- **YOUR OBJECTIVE**: Convert the lines from the one containing "Click Authentication Id value 3766159" through the one containing "Instruction: Click into the Port number field", both included, into a JSON list of strings, one string per line. Skip any blank lines and leave out the pictures.

- **DATA SHOWN**:

--- BEGIN ---

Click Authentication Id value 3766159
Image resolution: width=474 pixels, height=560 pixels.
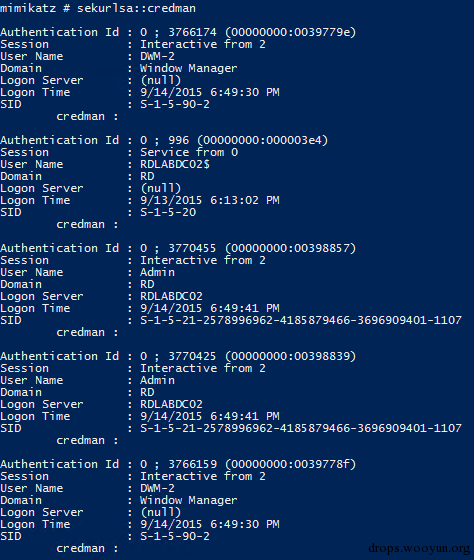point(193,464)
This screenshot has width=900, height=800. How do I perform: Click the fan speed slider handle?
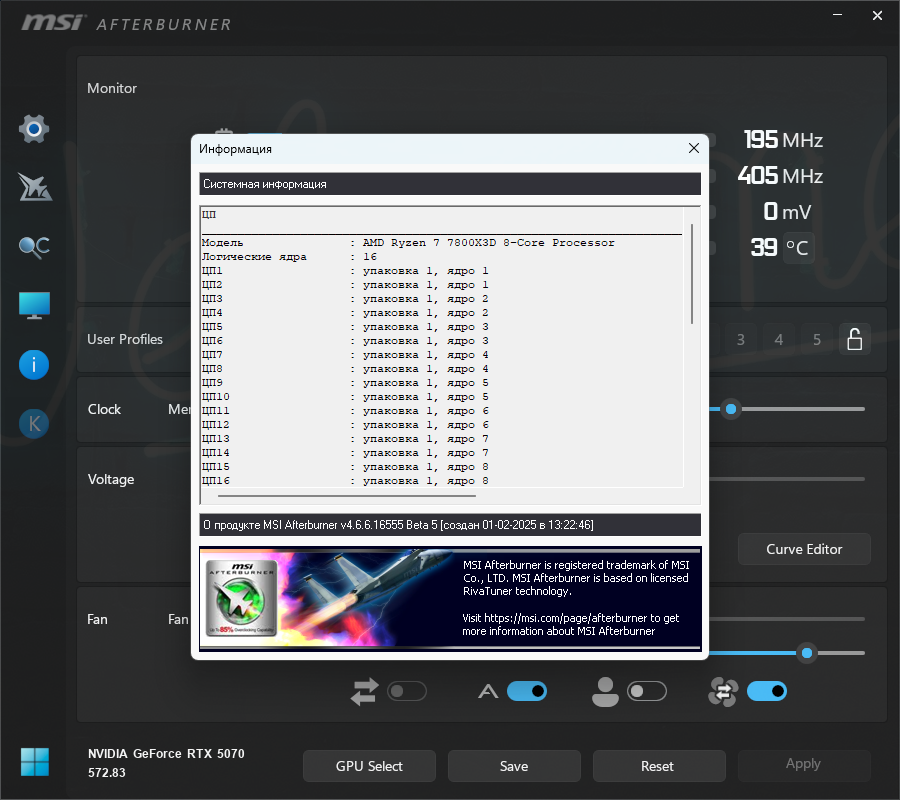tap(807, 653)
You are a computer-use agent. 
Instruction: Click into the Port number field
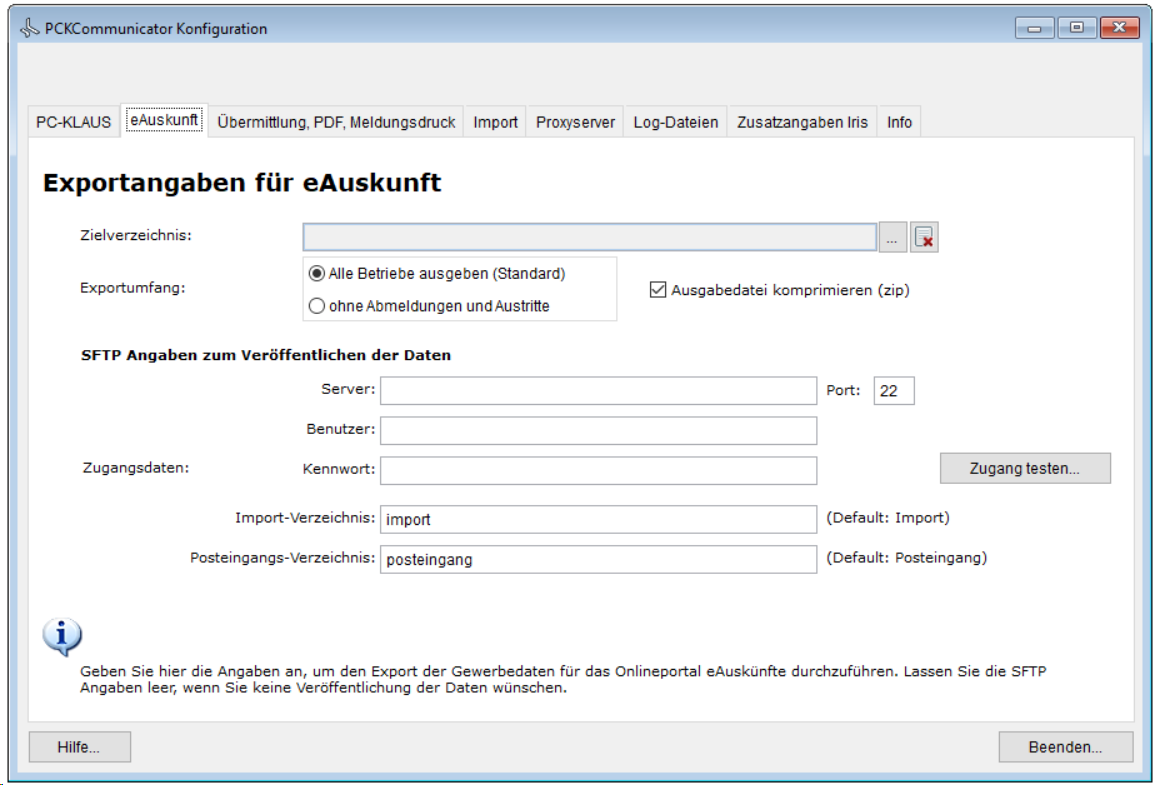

--- END ---
--- BEGIN ---

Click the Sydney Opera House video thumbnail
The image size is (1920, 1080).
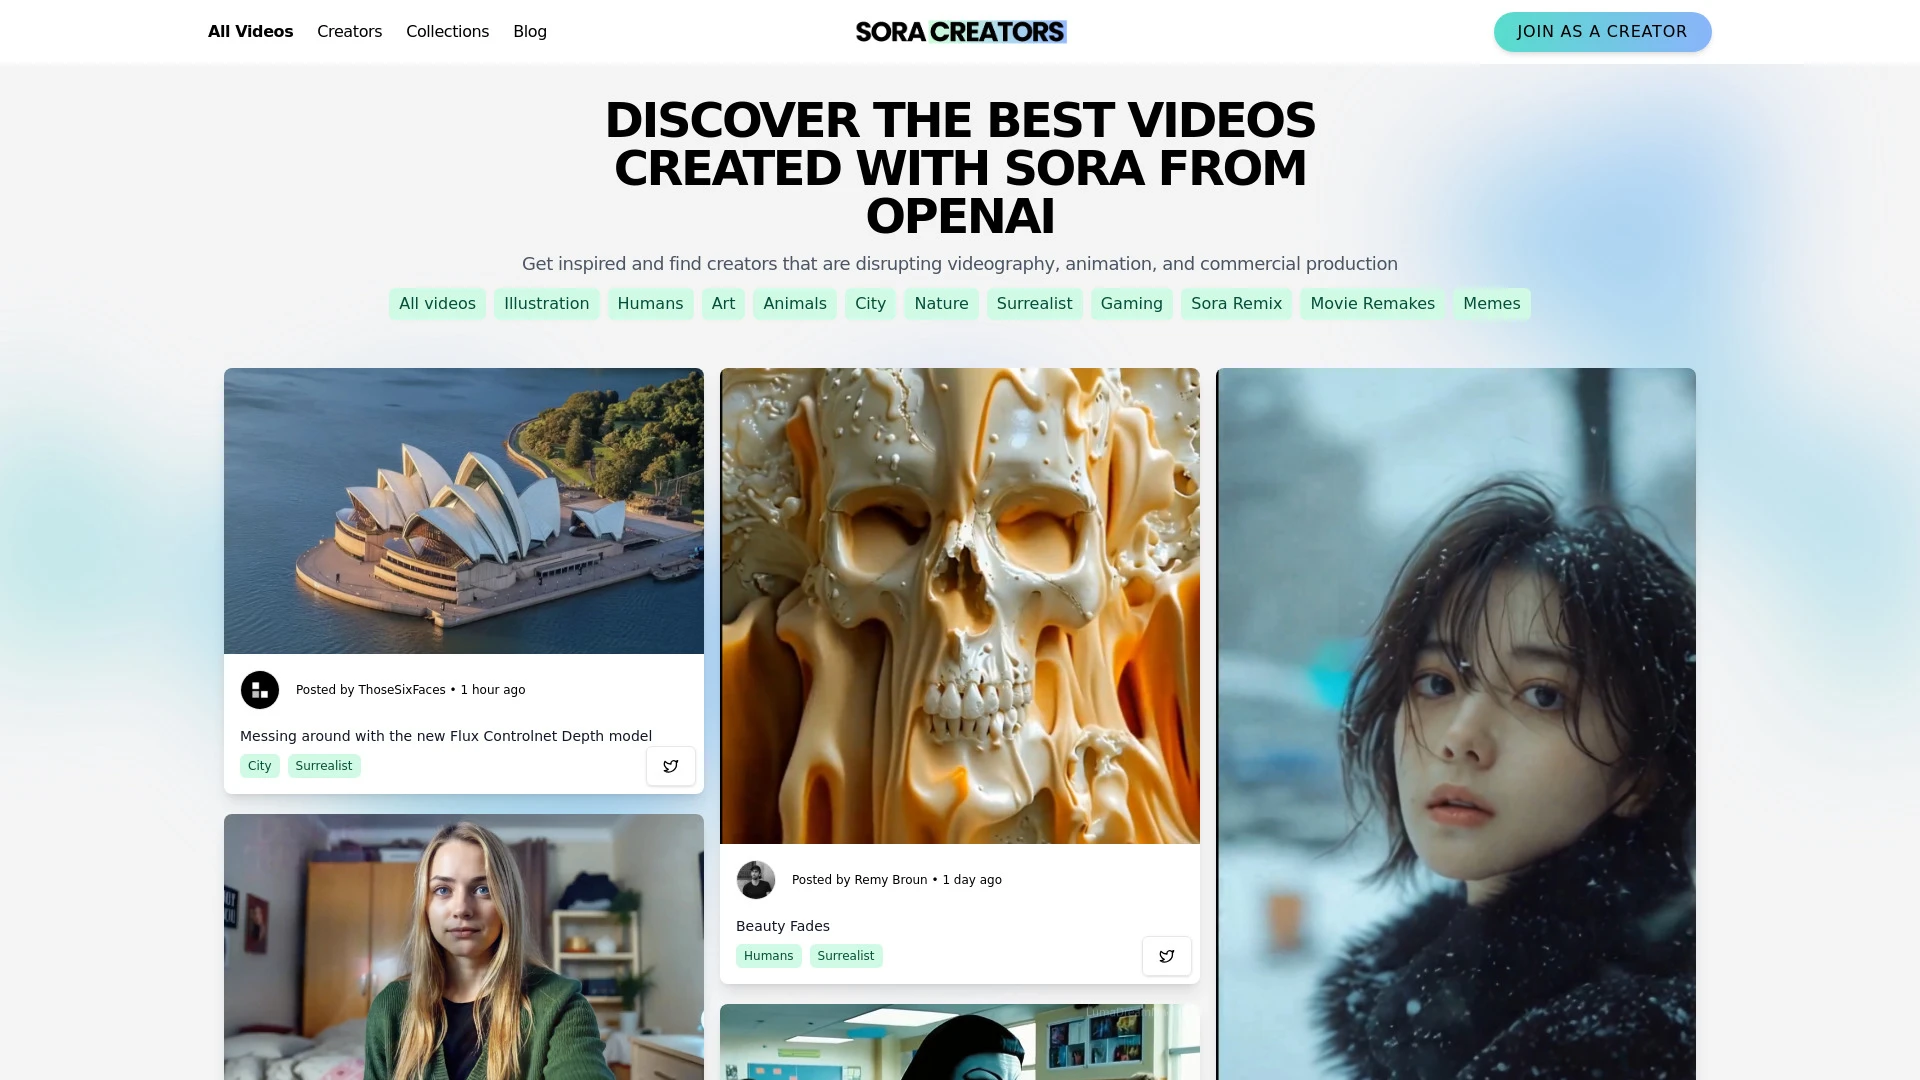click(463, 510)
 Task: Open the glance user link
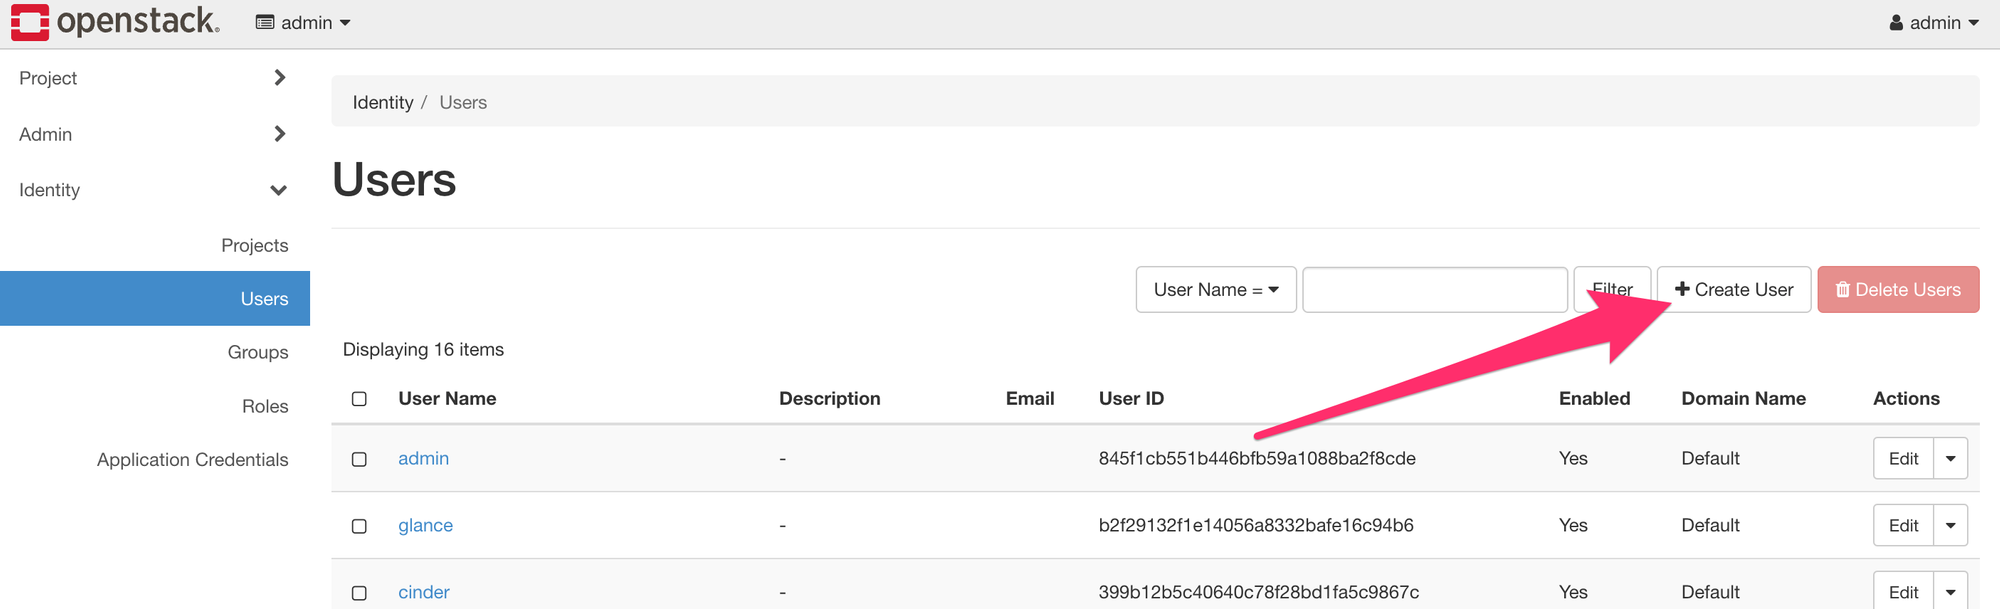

--- END ---

- **EXERCISE RESPONSE**:
[
  "Click Authentication Id value 3766159",
  "Image resolution: width=474 pixels, height=560 pixels.",
  "point(193,464)",
  "This screenshot has width=900, height=800. How do I perform: Click the fan speed slider handle?",
  "tap(807, 653)",
  "You are a computer-use agent. ",
  "Instruction: Click into the Port number field"
]